The Alaska Coastal Management road show is about to get underway.

A series of ten public hearings on Ballot Measure 2 will be held around the state in July, starting next Monday in Soldotna and ending July 26th in Juneau. The citizen’s initiative would restore the Alaska Coastal Management Program, which state lawmakers failed to reauthorize during the 2011 regular and special sessions.

It’s the first measure to fall under a new state law requiring at least eight public hearings on an initiative up to 30 days before Election Day. Anchorage Republican Representative Charisse Millett sponsored House Bill 36, which Governor Parnell signed in 2010. Millett says the law is meant to provide a more open and transparent initiative process.

“Initiatives are very powerful. They’re more powerful than a law that any legislature can create,” says Millett. “They last for two years, they can’t be vetoed by the governor, and they can be amended but in a very small amount.”

Lieutenant Governor Mead Treadwell – whose office oversees state elections – says the public hearings will largely follow the format of a legislative meeting. Supporters and opponents of measure two will make official statements and the public will have a chance to testify. Treadwell says all the hearings will be recorded.

“This like any other legislative hearing is a legislative record,” Treadwell says. “When you make a law sometimes there are court challenges later on. Sometimes they’re a long time later on, and people want to know what was the intent of the voter? Well, in this case we will have the hearing record from these ten different hearings, and that would be available say for a court challenge or for people in state government if the initiative passes who may want to figure out what was thought at the time when they get into implementation.”

Treadwell’s office held a press conference today (Monday) in Anchorage, featuring representatives from the pro measure two Alaska Sea Party and the “Vote No on 2” campaign.

Sea party co-chair Terzah Tippin Poe says claims that local communities would have veto power over large development projects under measure two are simply untrue.

“Coastal management does not stop development,” says Tippin Poe. “It is a unifying force that resolves potential issues, making it easier to do business in Alaska.”
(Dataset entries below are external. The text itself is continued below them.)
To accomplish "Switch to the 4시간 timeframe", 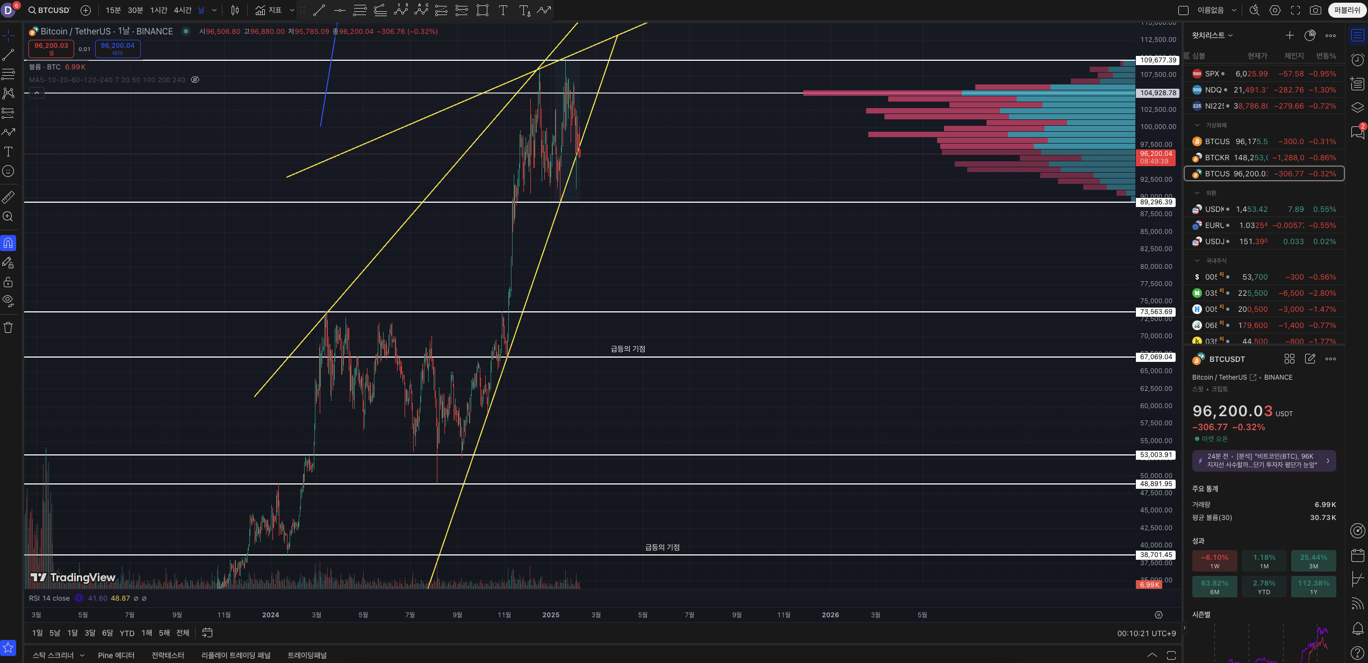I will tap(183, 10).
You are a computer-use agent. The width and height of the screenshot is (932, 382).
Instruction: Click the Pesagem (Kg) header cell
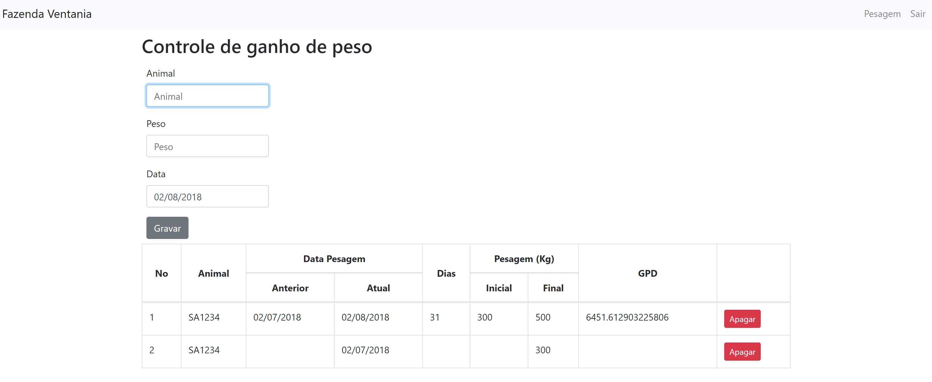coord(524,259)
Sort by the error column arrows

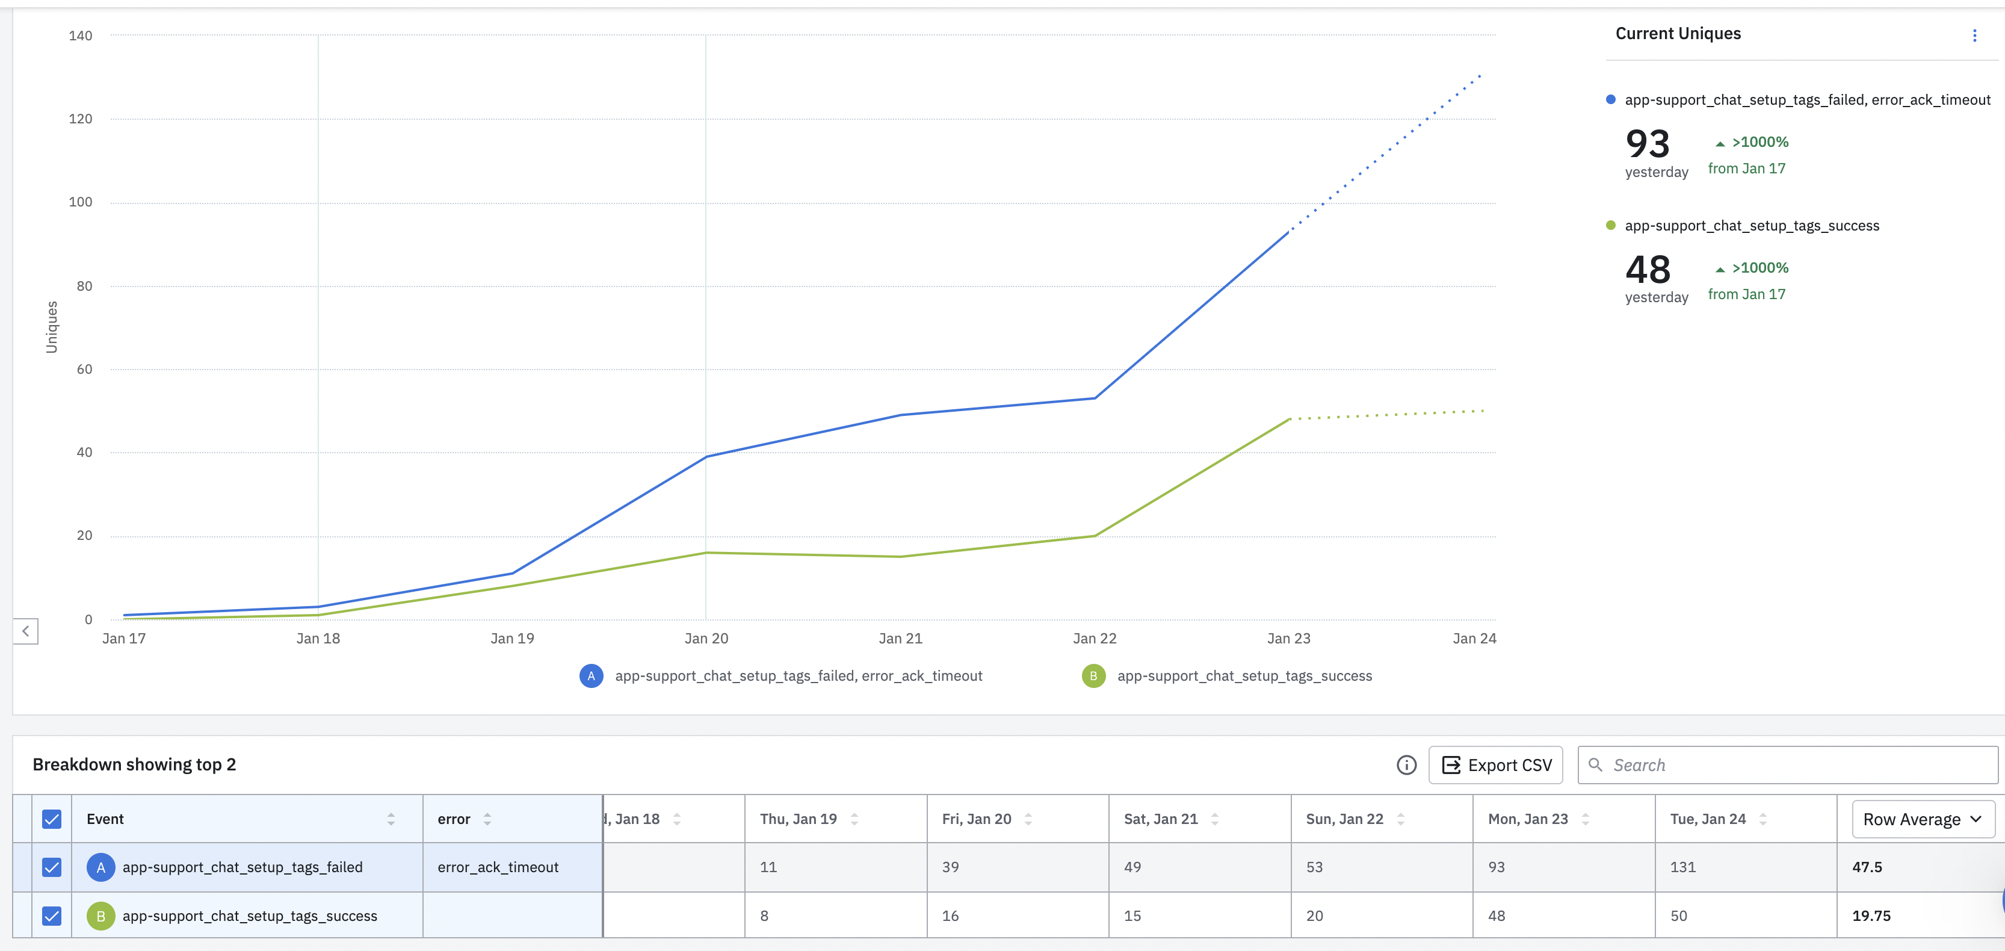tap(487, 819)
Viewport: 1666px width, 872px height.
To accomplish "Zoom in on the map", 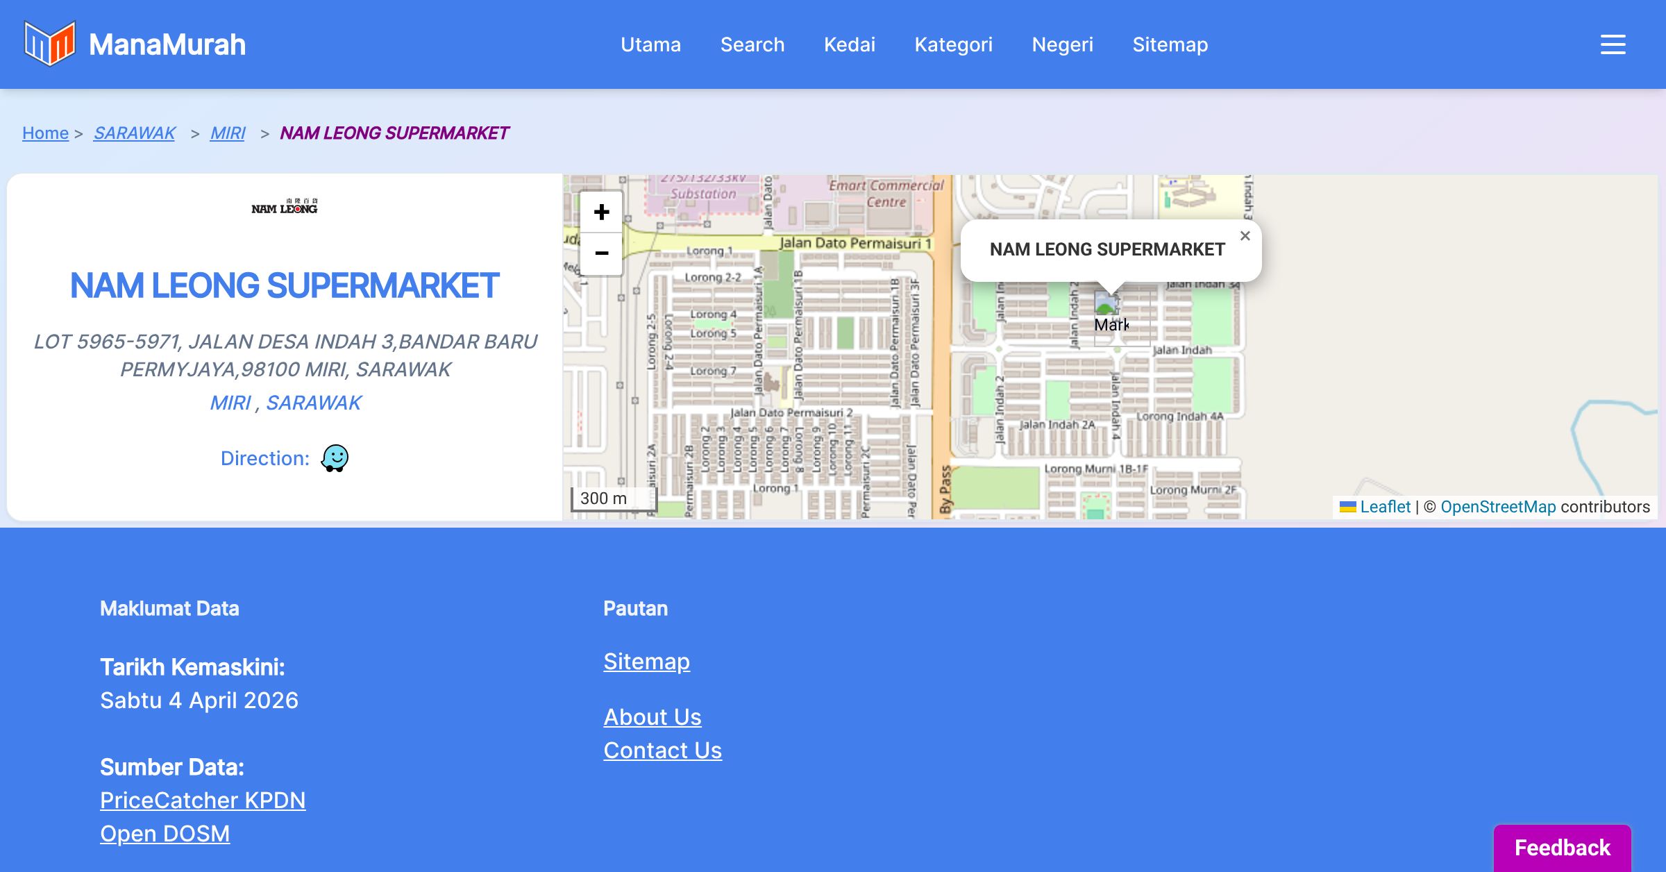I will point(602,212).
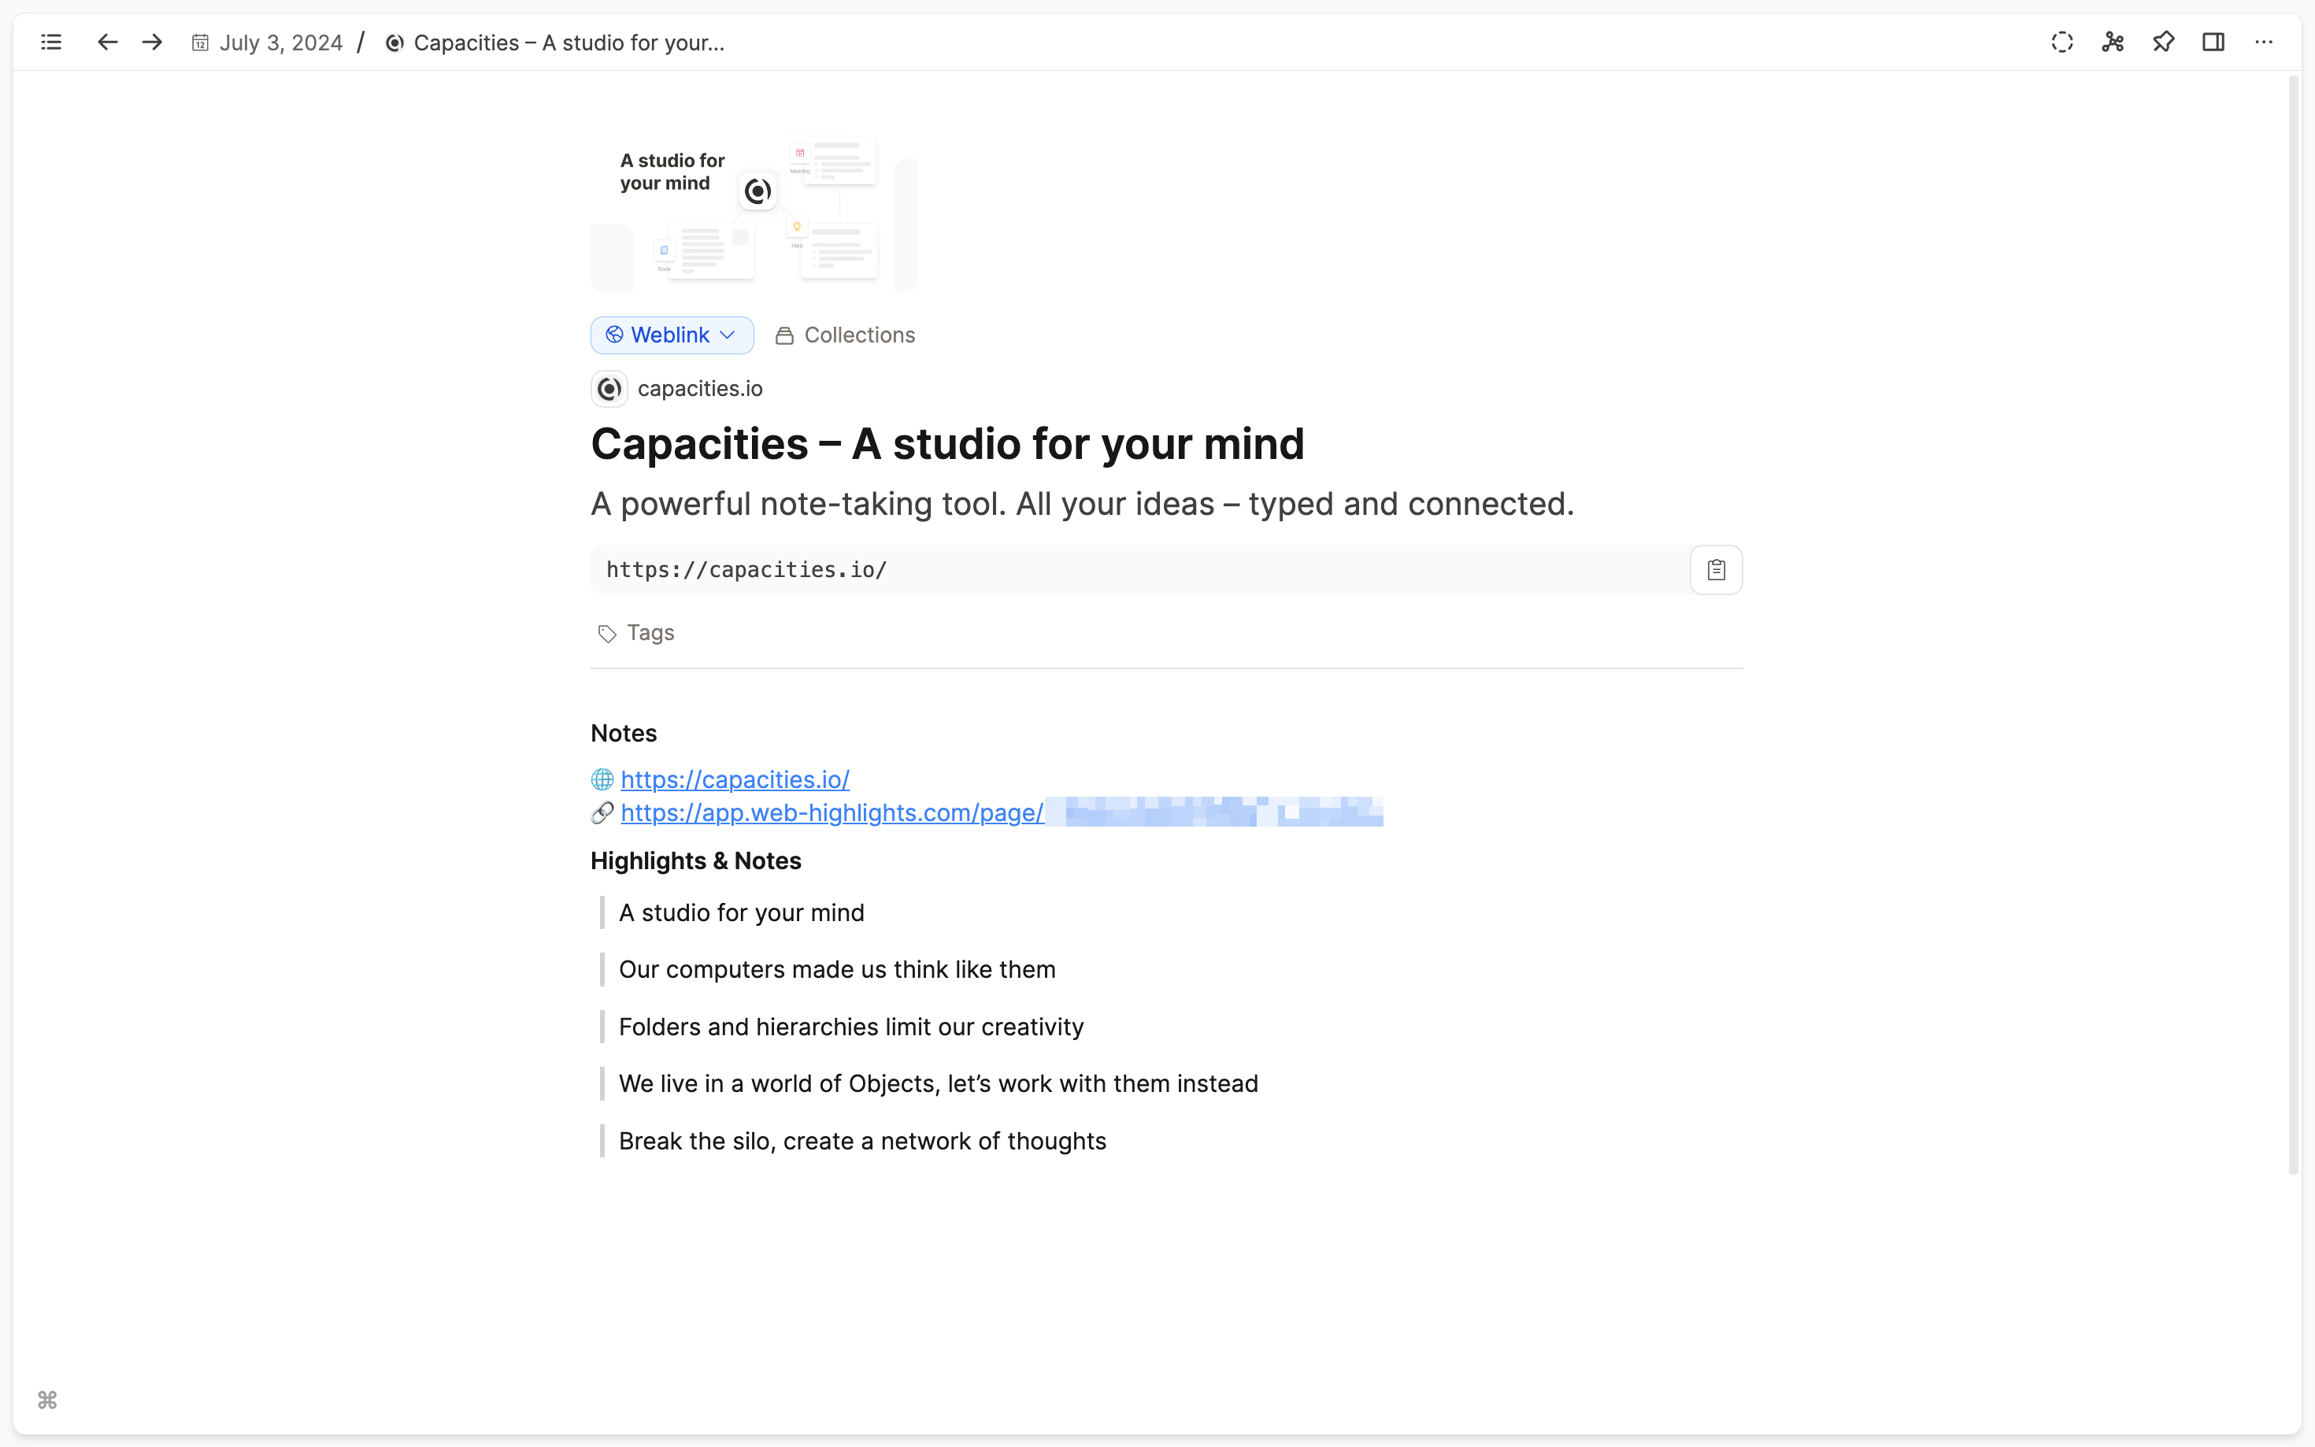2315x1447 pixels.
Task: Click the capacities.io favicon icon
Action: pos(609,389)
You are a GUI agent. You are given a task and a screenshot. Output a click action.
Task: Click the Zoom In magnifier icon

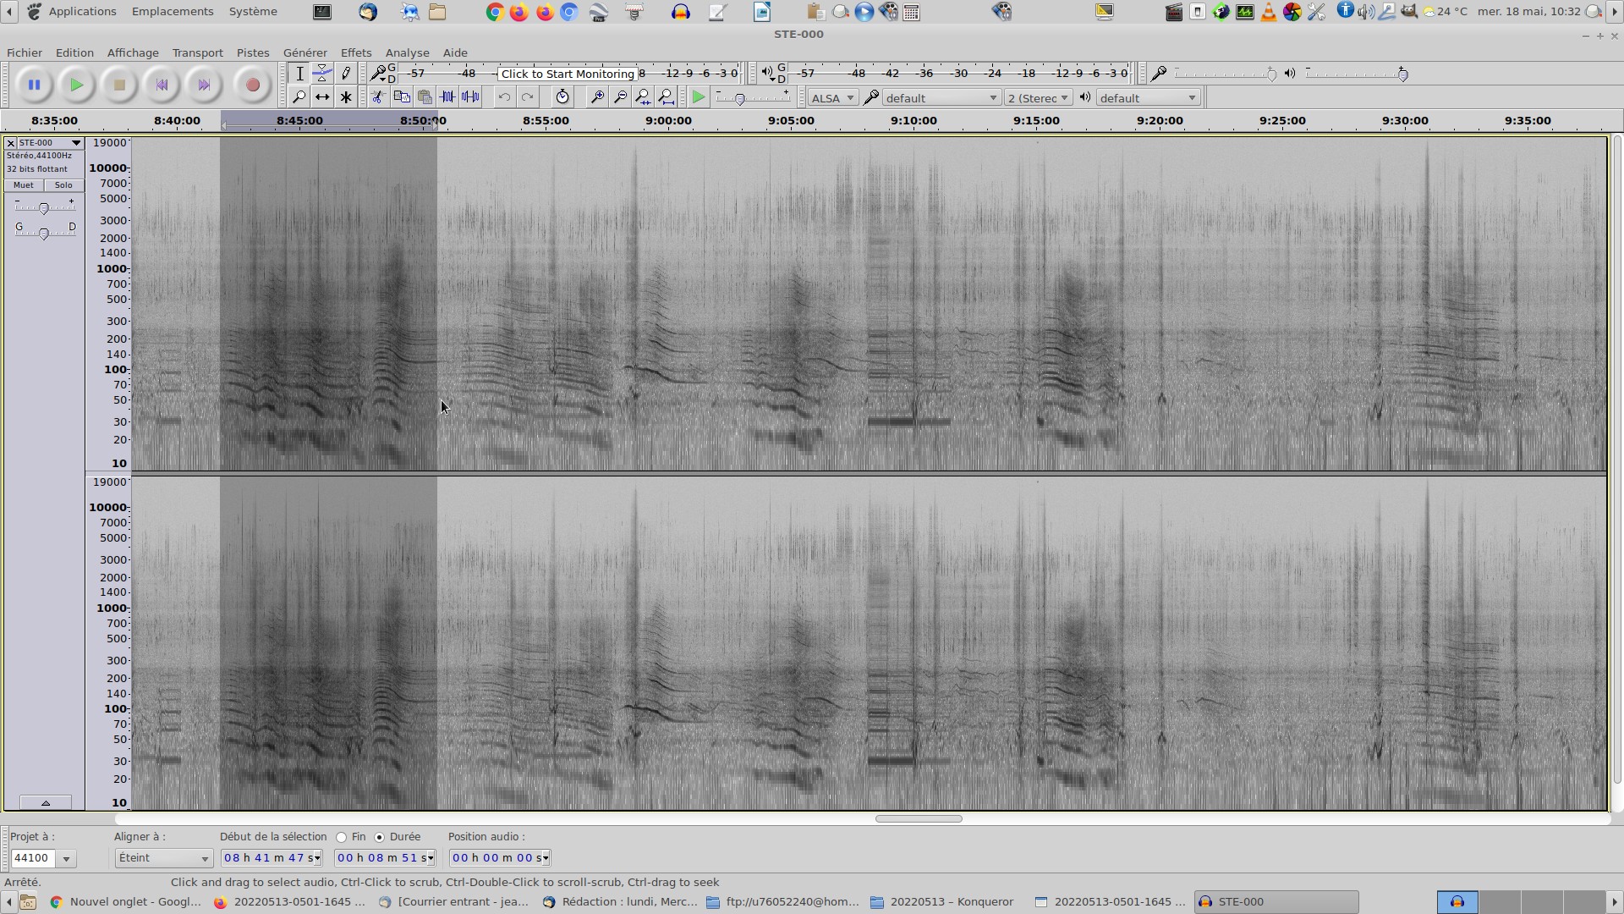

But “No on 2” spokesman Rick Rogers says the initiative is much broader and more complex than the coastal management program legislators failed to reauthorize last year. He said if the measure actually cut red tape and made it easier to do develop, regulated businesses would be lining up to support it.

“Ballot Measure 2 a wholly new complex, poorly conceived regulatory framework will hurt Alaska’s economy and cost Alaskans jobs,” Rogers says. “My organization, the Resource Development Council, supports responsible well designed coastal zone management. Ballot Measure 2 is far from that.”

The federal Coastal Zone Management Act allows states that adopt an approved coastal management program to have greater input into development decisions along their coastlines. It also streamlines the regulatory processes of various local, state, and federal agencies. Alaska’s program had been in place for 32 years prior to closing last year.

Measure two will appear on the August 28th primary ballot. A schedule of the public hearings on the initiative can be found at the lieutenant governor’s website, ltgov.alaska.gov.